AgMIP has already introduced multiple model methods to analyze systems and strategies at present as well as preferences for the future, methods that have been shown to provide valuable insights to guide decision making with uncertainty. But these methods have not yet been applied to fruits and vegetables. In addition, there is need to better incorporate crop production factors that are known but as yet not modeled (e.g., pest, weeds & disease).

Q: How are priorities in model development established?

A: There are several factors. Models are driven by data, and available data are needed to develop and test them. There are many data sets, but to be useful, data need to be well organized and described. There is critical need for partnerships between researchers and major producers, as well as partnerships between industry, farmer, and researchers. We need to think of new ways for data to be collected, and to establish how best to use remotely sensed information. Drones have also been very useful in helping us to understand what data are missing and most needed. We need to simulate, see gaps, and establish the next experiments.

Session Wrap Up

Models, data, and AgMIP North America: A big emphasis of the international AgMIP work has been around the data. It opens up so many areas for intercomparison and learning. There are many opportunities for advancement in the US and North America – we could learn so much through engagement with the LTARs, the pest, weed, and disease community, and communities concerned with the quality of food. We need to identify the models and research needed to answer the key questions, we need to encourage the practices that allow harmonization between large data sets, whether rangeland, soil, or other. Models and data go together.

USDA-ARS has a lot of people doing experiments and creating data. We want to have the principles of AgMIP applied to the priorities for North America. We need to return to the underlying motivation for this Open Session – to establish a body of AgMIP work in North America.

The US Climate Science community got together to advance the early model intercomparisons and they still lead the world in this endeavor. Motivated by their principles and progress, a group of US scientists created AgMIP. But, to date, though AgMIP has many US participants, it has worked more internationally than domestically.
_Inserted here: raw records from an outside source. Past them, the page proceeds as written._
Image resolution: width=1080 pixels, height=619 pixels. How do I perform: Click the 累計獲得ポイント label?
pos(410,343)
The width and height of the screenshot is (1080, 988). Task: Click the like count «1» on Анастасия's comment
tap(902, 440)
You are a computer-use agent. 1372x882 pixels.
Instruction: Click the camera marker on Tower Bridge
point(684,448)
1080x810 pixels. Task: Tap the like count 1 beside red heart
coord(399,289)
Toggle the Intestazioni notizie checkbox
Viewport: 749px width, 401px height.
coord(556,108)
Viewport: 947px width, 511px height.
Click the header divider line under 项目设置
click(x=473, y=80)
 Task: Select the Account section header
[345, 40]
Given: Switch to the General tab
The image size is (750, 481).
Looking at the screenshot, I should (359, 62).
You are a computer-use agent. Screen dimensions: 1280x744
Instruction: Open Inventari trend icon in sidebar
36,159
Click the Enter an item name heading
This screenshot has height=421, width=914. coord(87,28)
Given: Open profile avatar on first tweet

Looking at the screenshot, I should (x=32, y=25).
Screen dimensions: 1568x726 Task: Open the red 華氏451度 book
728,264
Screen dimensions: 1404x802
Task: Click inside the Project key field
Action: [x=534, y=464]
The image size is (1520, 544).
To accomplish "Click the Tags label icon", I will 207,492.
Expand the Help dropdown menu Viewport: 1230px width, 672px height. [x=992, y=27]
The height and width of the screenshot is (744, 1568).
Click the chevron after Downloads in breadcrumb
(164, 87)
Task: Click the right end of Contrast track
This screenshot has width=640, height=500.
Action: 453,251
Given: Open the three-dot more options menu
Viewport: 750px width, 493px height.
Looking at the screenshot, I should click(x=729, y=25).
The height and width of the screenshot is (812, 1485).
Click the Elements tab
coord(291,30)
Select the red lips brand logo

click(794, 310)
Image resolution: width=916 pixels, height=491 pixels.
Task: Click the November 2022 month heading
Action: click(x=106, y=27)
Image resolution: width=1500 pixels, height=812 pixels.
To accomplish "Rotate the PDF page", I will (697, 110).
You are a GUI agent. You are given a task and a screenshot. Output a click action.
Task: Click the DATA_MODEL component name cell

The European partners to AgMIP have keenly engaged their nations to advance the systems approaches. Through much effort, they have amassed data and these nations now have new science programs to advance critical agricultural system research objectives with major resource streams.

The US effort remains relatively disaggregated with many small initiatives. Our agricultural research community needs to come together and agree on priorities, establish the critical areas for advancement, define the interoperable systems and harmonization strategies to facilitate data and model sharing at a level that will deliver the answers decision makers seek, and also capture the interest of our government to address the critical questions about the future of agriculture on this continent.

Next Steps: There is need for realistic simulation of agricultural systems, and need to test the sustainability of aspirational management for US-based production systems. “The LTAR common experiment framework appears very well suited for consideration and advancement of AgMIP methods for North America”, said Hatfield. “The advances will include data and model discovery and development innovations for simulation of complex systems of systems”. The next step is to establish a process for interested partners to come together and create a preliminary plan for AgMIP North America, to be openly shared and developed with the community. “There will be opportunities for input at the upcoming 7th international workshop of AgMIP” Mutter noted, “to be held April 24-26, 2018 at the IICA Headquarters in San Jose, Costa Rica. We will also work with USDA and other partners to establish an AgMIP North America Workshop in 2018”.